Sorry, Donald Trump, Pete Rose Is Not Endorsing You For President

Pete Rose
Pete Rose is honored prior to the MLB All-Star Game at Great American Ball Park in Cincinnati on July 14, 2015. Frank Victores/USA TODAY Sports/Reuters

Updated | Don't believe everything you read on Donald Trump's Twitter page: Former baseball champ Pete Rose is not endorsing the billionaire businessman for president.

On Sunday night, Trump tweeted a photo of a baseball apparently signed by former Cincinnati Reds player Rose, with the message "Please make America great again."

Trump posted the same image on his Facebook page, writing, "Just received from Pete Rose. Thank you Pete!"

The media were quick to interpret this as an endorsement of the Republican front-runner. "Pete Rose backs Donald Trump ahead of Ohio primary," blared CNN.com. MSNBC.com made a point of explaining to its readers "why Pete Rose's Trump endorsement matters." (The answer: Rose, despite being banned from baseball since 1989, remains a hometown hero in Ohio, where Trump hopes to carve out a narrow primary victory.)

Fox Sports went with a dramatic headline: "Pete Rose gives his full support to Donald Trump as only he can."

Only problem? Rose is not endorsing Trump—and he never sent a personalized note to the candidate, according to his publicist.
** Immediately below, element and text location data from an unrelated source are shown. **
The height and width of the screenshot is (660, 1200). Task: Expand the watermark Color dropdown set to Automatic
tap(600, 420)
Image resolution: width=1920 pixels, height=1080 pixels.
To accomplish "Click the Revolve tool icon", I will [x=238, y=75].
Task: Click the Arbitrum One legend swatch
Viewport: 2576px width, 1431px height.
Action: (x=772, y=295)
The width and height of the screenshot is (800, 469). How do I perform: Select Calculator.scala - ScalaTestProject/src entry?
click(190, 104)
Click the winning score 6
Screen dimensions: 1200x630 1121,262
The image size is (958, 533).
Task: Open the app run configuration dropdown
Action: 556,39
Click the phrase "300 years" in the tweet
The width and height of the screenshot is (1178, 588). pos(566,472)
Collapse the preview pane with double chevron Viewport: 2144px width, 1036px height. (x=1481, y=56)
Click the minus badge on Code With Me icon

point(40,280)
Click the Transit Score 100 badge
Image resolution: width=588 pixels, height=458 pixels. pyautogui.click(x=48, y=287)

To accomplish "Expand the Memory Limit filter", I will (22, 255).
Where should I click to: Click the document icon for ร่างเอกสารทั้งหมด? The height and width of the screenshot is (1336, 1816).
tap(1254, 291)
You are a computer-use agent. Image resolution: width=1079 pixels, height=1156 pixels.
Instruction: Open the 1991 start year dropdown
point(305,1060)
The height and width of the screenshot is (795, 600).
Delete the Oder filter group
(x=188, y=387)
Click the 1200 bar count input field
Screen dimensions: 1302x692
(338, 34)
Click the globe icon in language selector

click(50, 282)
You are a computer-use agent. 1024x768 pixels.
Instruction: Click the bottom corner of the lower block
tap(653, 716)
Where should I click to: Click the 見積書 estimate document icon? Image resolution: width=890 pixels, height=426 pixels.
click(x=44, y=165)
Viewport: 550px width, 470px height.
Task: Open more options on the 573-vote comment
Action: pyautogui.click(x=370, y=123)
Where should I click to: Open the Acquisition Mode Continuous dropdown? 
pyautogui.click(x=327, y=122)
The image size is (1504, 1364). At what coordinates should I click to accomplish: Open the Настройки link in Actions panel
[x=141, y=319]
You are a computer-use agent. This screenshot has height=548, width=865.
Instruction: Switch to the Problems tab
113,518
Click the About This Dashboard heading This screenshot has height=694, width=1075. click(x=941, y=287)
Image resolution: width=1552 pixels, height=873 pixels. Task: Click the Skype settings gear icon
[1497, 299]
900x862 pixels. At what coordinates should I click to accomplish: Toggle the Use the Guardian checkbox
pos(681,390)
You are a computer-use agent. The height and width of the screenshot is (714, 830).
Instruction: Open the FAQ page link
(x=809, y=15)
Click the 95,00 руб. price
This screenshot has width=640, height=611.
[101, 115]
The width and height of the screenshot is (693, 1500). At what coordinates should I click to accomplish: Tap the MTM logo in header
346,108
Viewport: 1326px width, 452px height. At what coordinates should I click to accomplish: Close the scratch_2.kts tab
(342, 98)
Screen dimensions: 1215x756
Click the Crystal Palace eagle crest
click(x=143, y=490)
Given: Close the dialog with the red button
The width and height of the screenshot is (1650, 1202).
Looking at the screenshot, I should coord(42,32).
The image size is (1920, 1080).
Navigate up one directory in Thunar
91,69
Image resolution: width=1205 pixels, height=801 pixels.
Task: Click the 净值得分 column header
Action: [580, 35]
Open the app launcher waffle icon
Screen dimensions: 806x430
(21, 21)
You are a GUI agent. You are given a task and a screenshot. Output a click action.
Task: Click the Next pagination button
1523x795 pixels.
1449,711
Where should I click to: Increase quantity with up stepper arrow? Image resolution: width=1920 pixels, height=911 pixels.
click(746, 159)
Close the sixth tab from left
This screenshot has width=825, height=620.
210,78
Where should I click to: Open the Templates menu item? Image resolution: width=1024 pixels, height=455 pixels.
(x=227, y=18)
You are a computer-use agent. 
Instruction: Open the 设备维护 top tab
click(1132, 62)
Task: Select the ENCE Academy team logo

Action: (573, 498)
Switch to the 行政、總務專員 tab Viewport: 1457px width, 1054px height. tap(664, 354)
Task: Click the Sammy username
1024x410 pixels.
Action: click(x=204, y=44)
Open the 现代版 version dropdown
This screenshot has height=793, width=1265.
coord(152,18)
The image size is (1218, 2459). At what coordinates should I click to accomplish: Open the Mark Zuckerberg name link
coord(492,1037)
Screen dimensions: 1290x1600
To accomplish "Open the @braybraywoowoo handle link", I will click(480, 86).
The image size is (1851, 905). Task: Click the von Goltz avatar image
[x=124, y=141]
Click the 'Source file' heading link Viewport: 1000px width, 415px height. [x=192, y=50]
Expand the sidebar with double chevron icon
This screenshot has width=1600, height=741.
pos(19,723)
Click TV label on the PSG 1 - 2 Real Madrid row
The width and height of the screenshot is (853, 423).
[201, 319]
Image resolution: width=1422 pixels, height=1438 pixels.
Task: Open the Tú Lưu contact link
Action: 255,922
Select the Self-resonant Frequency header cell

"Pete signs a lot of baseballs, and one of his things is to put pop culture references on there [as requested by] fans," Ray Genco, a representative for the player, told Newsweek. "I'm not saying he did or did not sign it. I'm saying it was not a personalized note that he sent to Donald Trump as a means of endorsing a candidate."

Genco, an attorney, wasn't sure how the ball seemingly signed by Rose wound up in Trump's possession. He added, "It was not the intention of Pete to send a ball specifically to Trump in order to endorse him."

Trump, though, is either confused or purposefully misleading the media into calling it an endorsement. The candidate reportedly mentioned Rose by name at a campaign stop in West Chester, Ohio, saying, "We gotta let Pete Rose in the Hall of Fame."

Rose played in Major League Baseball from 1963 until the mid-1980s. He was banned from the sport after being accused of betting on his own team.

Rose was not available to speak directly, but Genco provided the following statement:

I represent Mr. Pete Rose. Pete has made a point not to "endorse" any particular presidential candidate.

Though he respects everyone who works hard for our country, any outlet that misinterpreted a signed baseball for an endorsement was wrong.

Pete did not send any candidate a baseball or a note of endorsement.

That said, through my discussions with Pete about this cycle, I've learned that he believes that who to vote for is a decision each voter should decide for him or herself.

Pete knows and has impressed upon me that, above politics, it's leadership and teamwork [that] make all the difference. Both the left and right are baseball fans, and it is those institutions and their people that make America exceptional.

We've reached out to the Trump campaign and will update if we hear back.

Correction: An earlier version of this post referred to Ray Genco as Rose's publicist. He is an attorney for the baseball veteran who handles media requests.